SET PROBLEM 1:
Decide whether each statement, (a) to (c), agrees with the quarterly results text. Answer yes or no for each, and quote the words from the text that decide it.
(a) Operating expenses in 1Q16 were higher than a year earlier.
(b) The provision for credit loss was lower in 1Q16 than in 1Q15.
(c) New loan production in the Global Energy & Commodities segment rose year-on-year.
SET PROBLEM 2:
Answer these questions from the quarterly results text.
(a) How much gross operating income was reported for 1Q16?
(b) What was ROE after tax, excluding the IFRIC 21 impact, in 1Q16?
(c) How much revenue did Financing bring in during 1Q15?
SET PROBLEM 3: Resume the quarterly results text after its final sentence and continue writing it.

Operating expenses totaled €512m in 1Q16. International platforms gained further momentum and contributed to the 4% increase in expenses compared to a year earlier.
Gross operating income came out at €270m in 1Q16. The provision for credit loss was €71m in 1Q16 vs. €65m in 1Q15. The outcome was a 20% year-on-year decline in pre-tax profit in 1Q16 vs. 1Q15.
ROE after tax and excluding the IFRIC 21 impact worked out to 9.1% in 1Q16 and reflected solid resistance from the various activities. Risk-weighted assets remained under tight control and declined again, by 3% vs. end-2015 and by 12% year-on-year.
Revenues from Financing amounted to €339m in 1Q16 vs. €372m in 1Q15.
In Structured Financing, the Aviation finance recorded good momentum in 1Q16, particularly in Asia. Overall new loan production excluding Global Energy & Commodities rose 3% to €4.5bn in 1Q16 vs. 1Q15, whereas in the Global Energy & Commodities segment, new loan production dropped over 50% year-on-year.

INFORMATION PROVIDED:
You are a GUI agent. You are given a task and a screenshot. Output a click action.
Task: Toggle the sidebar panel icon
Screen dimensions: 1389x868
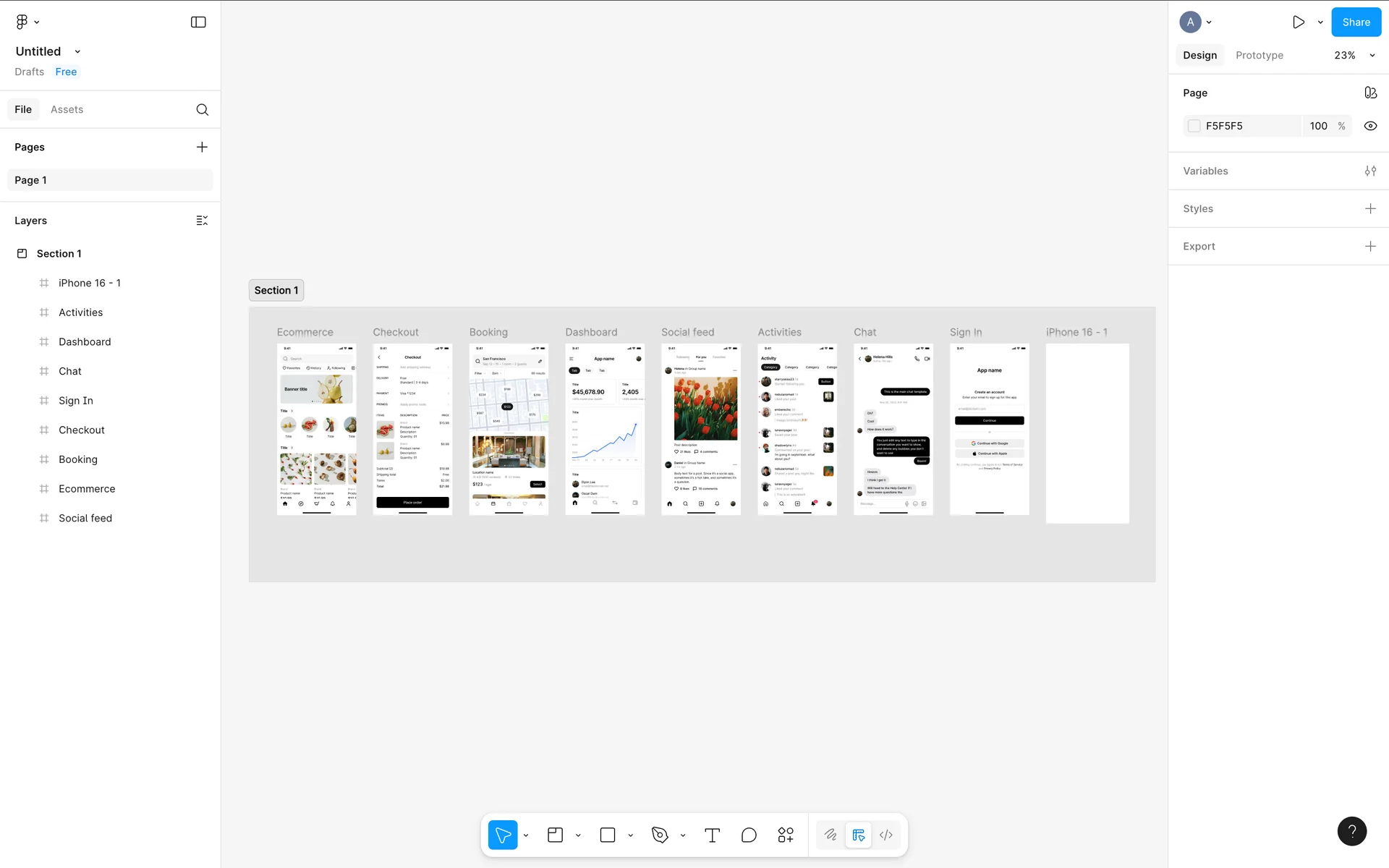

--

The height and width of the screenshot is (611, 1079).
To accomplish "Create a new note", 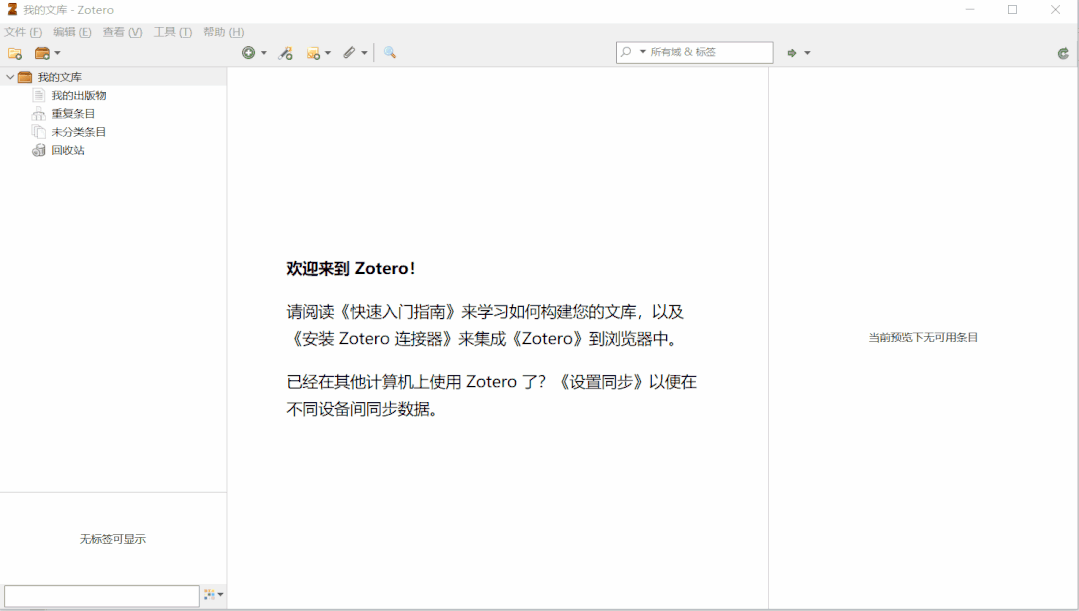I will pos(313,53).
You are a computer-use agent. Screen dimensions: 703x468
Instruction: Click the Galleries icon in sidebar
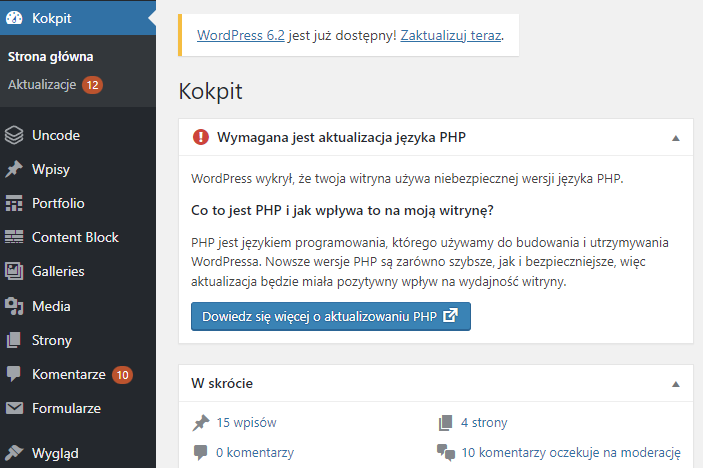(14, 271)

EXERCISE RESPONSE 1:
(a) Yes: "contributed to the 4% increase in expenses compared to a year earlier"
(b) No: "The provision for credit loss was €71m in 1Q16 vs. €65m in 1Q15."
(c) No: "in the Global Energy & Commodities segment, new loan production dropped over 50% year-on-year"

EXERCISE RESPONSE 2:
(a) €270m
(b) 9.1%
(c) €372m

EXERCISE RESPONSE 3:
During the same period, in Commercial Banking, new loan production decreased by 21% to €3.0bn.
Capital Markets registered an 8% decline in revenues to €430m, of which €296m from the Interest Rate, Foreign Exchange, Commodities and Treasury business line (FIC-T) (€303m excluding CVA/DVA) and €135m from Equities.
Within FIC-T, Rates and Forex activities turned in solid performances, particularly in Asia. The Credit activity witnessed lower syndication volumes, but a 7% advance in GSCS revenues.
Equity Derivatives were fueled by strong growth in Solutions (net revenues up 62% year-on-year) and posted a 6% increase in revenues relative to 1Q15.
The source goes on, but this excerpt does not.